TRECHO DE ORIGEM
::::::::
O dinheiro e sua não-neutralidade

quinta-feira, 30 de junho de 2016 Postado por Lindiberg de Oliveira
Muitos pensam que a piedade é fonte de lucro. De fato, a piedade com contentamento é grande fonte de lucro, pois nada trouxemos a esse mundo e dele nada levaremos; por isso, tendo o que comer e com que nos vestirmos, estejamos com isso satisfeito. Os que querem ficar rico caem em tentação, em armadilhas e em muitos desejos desordenados e nocivos, que levam os homens a mergulharem na ruína e na destruição, pois o amor ao dinheiro é a raiz de todos os males. Algumas pessoas, por cobiçarem o dinheiro, se desviaram da fé e se atormentaram com muitos sofrimentos.

1 Timóteo 6.5-10

Já não existe mais uma noção simples pra definir o que seja o dinheiro. Hoje, o que pode ser entendido por dinheiro, seja como moeda ou como riqueza, guarda em si uma ideia complexa e quase não se pode mais contemplar essa palavra no vocabulário dos economistas. Ainda assim, o dinheiro é um fator significativo ao se tratar de uma vida econômica global, pois está inevitavelmente atrelado a jogos complexos de operações de produção, distribuição e consumo.
Mas nem sempre foi assim. Partindo de um período histórico, a Idade Média, por exemplo, o dinheiro não tinha tanta importância, pois não havia uma causa externa (o mercado, a propaganda) para estimular o interesse humano para o consumo. Assim, o dinheiro exercia um papel irrelevante na vida, no pensamento e nas preocupações dos medievais. Com o advento do capitalismo o “sabiá muda de canto”.
::::::::
Pode transcrever, sem nenhuma alteração, a parte do texto sobre o dinheiro que começa nas palavras "Já não existe" e vai até depois de "distribuição e consumo."? Nada do material a seguir é necessário aqui.

DADOS DO CONJUNTO
::::::::
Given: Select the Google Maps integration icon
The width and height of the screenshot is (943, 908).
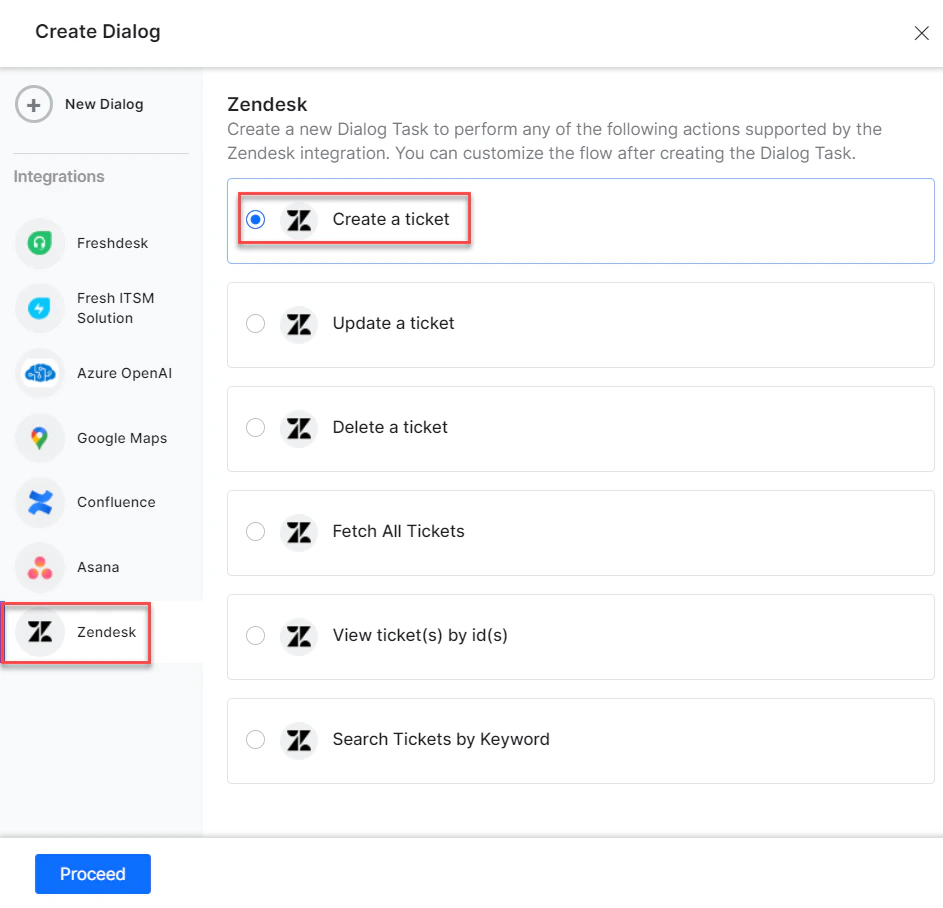Looking at the screenshot, I should click(38, 438).

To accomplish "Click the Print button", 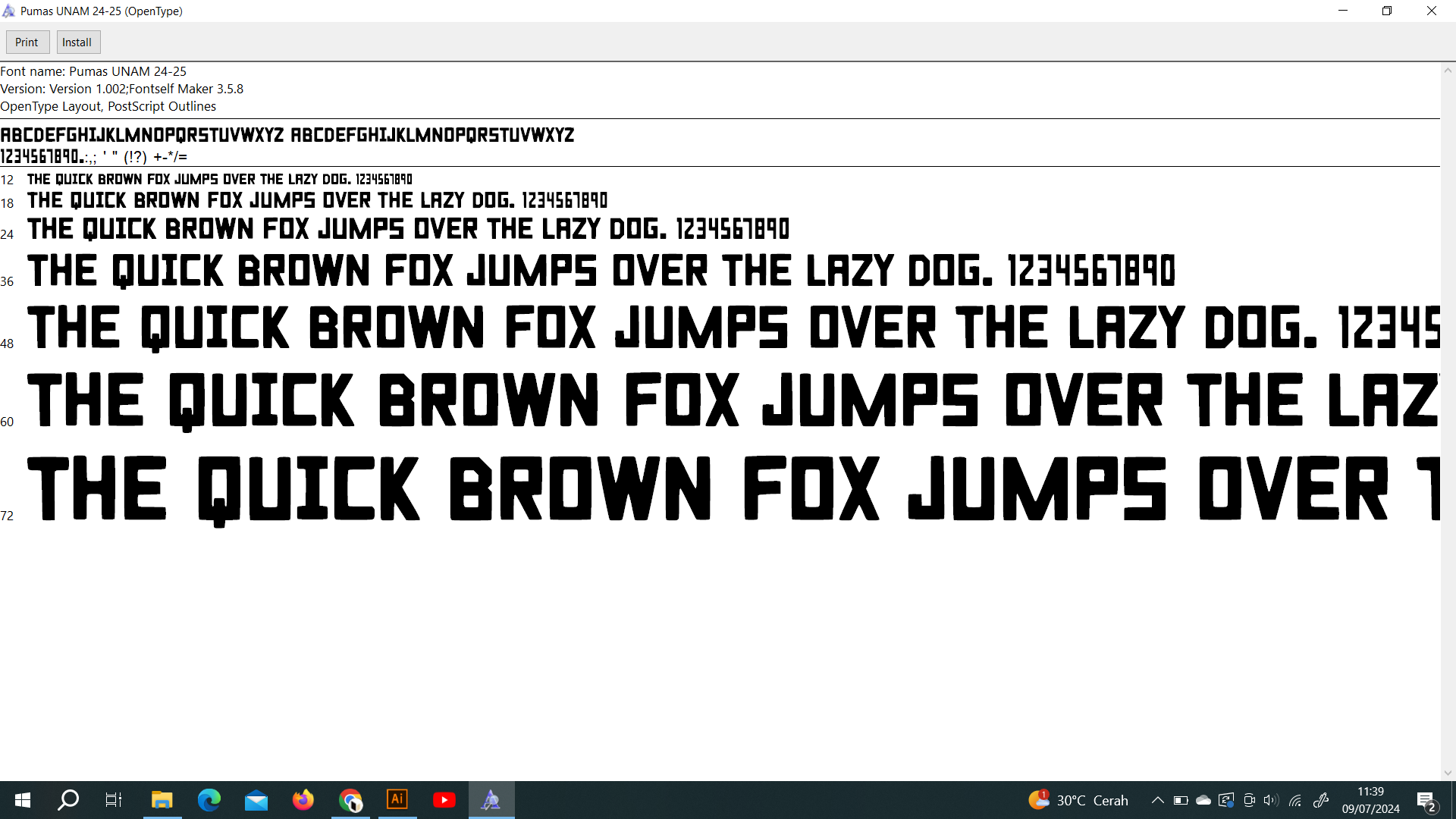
::::::::
RESPOSTA REDIGIDA
Já não existe mais uma noção simples pra definir o que seja o dinheiro. Hoje, o que pode ser entendido por dinheiro, seja como moeda ou como riqueza, guarda em si uma ideia complexa e quase não se pode mais contemplar essa palavra no vocabulário dos economistas. Ainda assim, o dinheiro é um fator significativo ao se tratar de uma vida econômica global, pois está inevitavelmente atrelado a jogos complexos de operações de produção, distribuição e consumo.